* [Page excerpt]:
▶

So the weapon this week is one I always look very thoroughly at since I know how hard it can be to get right. Weapon, so we are looking at weak spots. How about the rhyme? Well, let us see what we have:
“Don´t take for granted a transaction will run Uninterrupted with nothing to spoil the fun Integrations might be broken, sessions might time out Make sure you test those scenarious throughout”
So, what does it mean?
Oh joy! So. Imagine a user walking from start to finish through your system. From their perspective this should be like I imagine the yellow brick road in my mind. Bright, wide, paved. Clearly guiding them to where they want to go. Nothing to show switches in technology, services, integrations or applications. Just smooth sailing. Underneath – that might require some serious action to achieve.
I would like us to look at transactions (with a touch of message handling) Note: To simplify for the sake of this blog post, assume that a transaction can/will cover multiple services/applications/tech stacks. If you want to call it something else, because a transaction for you is limited to a single service/procedure/anything, please do. In this post, we will call them transactions regardless on how many potential services they cover.
Transactions, from my point of view, are basically a number of things, or actions, that should be handled as if they were the same action. They all need to be completed in order for something to be considered done. (see better description here) If we are completing an online order, it would not do to have half of the information about the order generated in system A but not the other half in system B. If one fails, the other needs to be handled in some controlled way.
This cards deals with the complexity of transactions, interruptions along the way and how we as testers should challenge assumptions around them.
Over the years, I’ve heard a lot of different approaches to transactions. Depending on tech stack, type of application the problems in the particular business or other aspects, you can approach them in a lot of ways. Do you keep them tiny or do you try to contain more? Do you have transactions within transactions? How do you handle sets or chains of transactions, internally and/or in-between applications? What should you do when a transaction fails? (Try again, roll-back, error list, other?)

◀

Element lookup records
▶

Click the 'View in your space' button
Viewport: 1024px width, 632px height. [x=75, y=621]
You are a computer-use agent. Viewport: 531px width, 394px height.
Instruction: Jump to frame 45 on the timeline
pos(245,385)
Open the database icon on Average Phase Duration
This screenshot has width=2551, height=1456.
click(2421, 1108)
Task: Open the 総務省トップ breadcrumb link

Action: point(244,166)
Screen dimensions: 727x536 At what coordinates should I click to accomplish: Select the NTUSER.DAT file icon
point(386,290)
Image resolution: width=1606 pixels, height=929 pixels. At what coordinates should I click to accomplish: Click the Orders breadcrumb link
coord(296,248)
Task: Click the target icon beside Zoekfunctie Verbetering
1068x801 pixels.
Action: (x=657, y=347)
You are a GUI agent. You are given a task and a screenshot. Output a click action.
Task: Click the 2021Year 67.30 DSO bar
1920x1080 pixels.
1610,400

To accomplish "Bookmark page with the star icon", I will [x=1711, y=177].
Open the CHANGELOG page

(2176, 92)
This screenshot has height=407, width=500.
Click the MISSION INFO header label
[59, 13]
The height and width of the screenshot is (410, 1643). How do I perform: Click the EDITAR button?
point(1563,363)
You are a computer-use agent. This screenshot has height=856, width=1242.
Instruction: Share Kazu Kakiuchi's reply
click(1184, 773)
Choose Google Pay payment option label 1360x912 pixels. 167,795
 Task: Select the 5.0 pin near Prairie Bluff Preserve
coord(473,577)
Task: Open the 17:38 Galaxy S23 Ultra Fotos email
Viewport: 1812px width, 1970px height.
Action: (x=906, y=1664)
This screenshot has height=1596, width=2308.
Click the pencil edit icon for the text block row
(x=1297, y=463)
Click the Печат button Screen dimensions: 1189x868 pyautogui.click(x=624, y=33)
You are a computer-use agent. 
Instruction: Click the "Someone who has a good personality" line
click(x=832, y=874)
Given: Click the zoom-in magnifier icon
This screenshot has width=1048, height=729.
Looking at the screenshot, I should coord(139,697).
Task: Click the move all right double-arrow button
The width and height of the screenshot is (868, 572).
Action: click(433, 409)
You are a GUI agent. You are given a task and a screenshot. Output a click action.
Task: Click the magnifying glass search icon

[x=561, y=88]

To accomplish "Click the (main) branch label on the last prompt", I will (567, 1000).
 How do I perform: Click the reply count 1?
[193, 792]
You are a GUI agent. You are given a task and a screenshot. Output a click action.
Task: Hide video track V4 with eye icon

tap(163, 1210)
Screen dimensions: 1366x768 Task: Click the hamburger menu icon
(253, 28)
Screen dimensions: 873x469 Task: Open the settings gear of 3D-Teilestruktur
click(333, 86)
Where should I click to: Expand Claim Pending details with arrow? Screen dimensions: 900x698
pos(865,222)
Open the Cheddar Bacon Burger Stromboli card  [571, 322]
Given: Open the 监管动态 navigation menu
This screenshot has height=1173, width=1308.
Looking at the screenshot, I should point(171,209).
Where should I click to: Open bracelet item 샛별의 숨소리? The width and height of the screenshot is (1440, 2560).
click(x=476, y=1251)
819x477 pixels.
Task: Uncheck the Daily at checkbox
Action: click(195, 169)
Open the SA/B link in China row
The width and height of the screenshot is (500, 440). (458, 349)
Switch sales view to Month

◀

* [To-do list]:
(a) Copy the stretch of the transaction-testing post from "So the weapon" through "does it mean?" word for word.
(b) In the listing, reproduce the stretch from the line that contains "The height and" through the line that contains "Action: click(433, 409)", including both of those lines. Give only those lines, without any changes.
The transaction-testing post and the listing are unrelated to each other.

* [Results in order]:
(a)
So the weapon this week is one I always look very thoroughly at since I know how hard it can be to get right. Weapon, so we are looking at weak spots. How about the rhyme? Well, let us see what we have:
“Don´t take for granted a transaction will run Uninterrupted with nothing to spoil the fun Integrations might be broken, sessions might time out Make sure you test those scenarious throughout”
So, what does it mean?

(b)
The height and width of the screenshot is (410, 1643). How do I perform: Click the EDITAR button?
point(1563,363)
You are a computer-use agent. This screenshot has height=856, width=1242.
Instruction: Share Kazu Kakiuchi's reply
click(1184, 773)
Choose Google Pay payment option label 1360x912 pixels. 167,795
 Task: Select the 5.0 pin near Prairie Bluff Preserve
coord(473,577)
Task: Open the 17:38 Galaxy S23 Ultra Fotos email
Viewport: 1812px width, 1970px height.
Action: (x=906, y=1664)
This screenshot has height=1596, width=2308.
Click the pencil edit icon for the text block row
(x=1297, y=463)
Click the Печат button Screen dimensions: 1189x868 pyautogui.click(x=624, y=33)
You are a computer-use agent. 
Instruction: Click the "Someone who has a good personality" line
click(x=832, y=874)
Given: Click the zoom-in magnifier icon
This screenshot has width=1048, height=729.
Looking at the screenshot, I should coord(139,697).
Task: Click the move all right double-arrow button
The width and height of the screenshot is (868, 572).
Action: click(433, 409)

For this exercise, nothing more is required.